Pap Ndiaye n'était pas le premier ministre de l'Éducation nationale dont les enfants étaient dans le privé, mais son indécence consista à les citer ("Jeanne et Lucien") lors de sa passation de pouvoir, comme s'ils étaient des élèves lambda de l'école de la République.

Je l'avais souvent entendu intervenir sur "France Culture", aussi me suis-je donné la peine de lire "La Condition noire - Essai sur une minorité française", ce n'était pas du Frantz Fanon. On y sentait un universitaire méthodique et structuré qui savait mener des interviews et interpréter des statistiques, mais au service d'une démonstration wokiste tempérée par la qualité d'écriture et un besoin toujours pressant de passer pour un modéré, compagnon et presque co-fondateur du CRAN, mais à distance universitaire. Ministre, notre nouveau Moïse de l'éducation a eu de plus en plus un caillou dans la bouche et marquait toujours plus d'hésitations au fil de ses interviews.
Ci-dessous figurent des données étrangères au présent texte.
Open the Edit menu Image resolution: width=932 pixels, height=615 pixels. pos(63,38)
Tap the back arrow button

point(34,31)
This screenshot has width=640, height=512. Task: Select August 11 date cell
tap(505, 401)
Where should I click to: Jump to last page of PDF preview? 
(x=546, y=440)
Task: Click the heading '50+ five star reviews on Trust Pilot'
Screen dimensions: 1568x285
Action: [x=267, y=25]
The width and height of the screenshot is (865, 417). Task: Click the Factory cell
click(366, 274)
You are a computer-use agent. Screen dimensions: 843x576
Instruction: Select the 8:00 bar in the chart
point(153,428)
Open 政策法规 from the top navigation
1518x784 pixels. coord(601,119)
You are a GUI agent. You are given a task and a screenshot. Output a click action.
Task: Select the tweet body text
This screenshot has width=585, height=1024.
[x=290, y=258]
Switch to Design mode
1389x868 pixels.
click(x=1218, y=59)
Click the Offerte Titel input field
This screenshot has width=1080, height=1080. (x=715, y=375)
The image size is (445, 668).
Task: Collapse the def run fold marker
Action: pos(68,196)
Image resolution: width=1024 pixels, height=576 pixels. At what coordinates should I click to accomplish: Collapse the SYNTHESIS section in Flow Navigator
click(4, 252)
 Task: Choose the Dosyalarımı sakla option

Robert Marchenoir a bien défini le personnage quand il l'a qualifié de "Noir professionnel".

Seulement la lutte exclusive contre le racisme et la discrimination ne fait pas un contenu pédagogique. Elle ramène l'école à surexposer les marqueurs identitaires qu'il faudrait précisément dépasser pour devenir des citoyens d'une nation universaliste, ces marqueurs identitaires s'imposant en pleine lutte contre l'identitarisme et prenant la place des "apprentissages" et des "savoirs" dans la construction de l'élève, instruit par une coquille vide en fait d'école, qui ajoute à cette conscience identitaire la prévention des conduites à risques ou encore les gestes de protection de l'environnement plutôt que l'étude de l'éthologie ou des sciences naturelles.

Pap Ndiaye a été une sorte de sous-Vincent Peillon. Admirateur de Ferdinand Buisson, celui-ci estimait que la révolution n'était pas terminée et sa "Charte de la laïcité" entendait faire de l'école une contre-Eglise. La laïcité était une autre coquille vide par laquelle l'école se définissait négativement, mais au moins avait-elle une idéologie, ce qui est le propre d'une culture, même si cette vérité n'est pas bonne à dire après la crise des idéologies. Sous Vincent Peillon, l'école avait une idéologie. Sous Pap Ndiaye, elle se réduisait aux stigmates.

Marlène Schiappa a arrosé avec le fonds Marianne des copains associatifs qui ont fait du "contre-discours républicain" un fonds de commerce sans obligation de résultat. Mohamed Sifaoui a vendu du vent. De son côté, Pap Ndiaye n'a pas eu le courage d'imposer que le collège où il enseignait portât le nom de Samuel Paty. Sa famille a de quoi s'estimer trahie, surtout quand résonnent encore à nos oreilles la promesse d'Emmanuel Macron lui rendant hommage dans la cour de la Sorbonne: "Nous continuerons, professeur."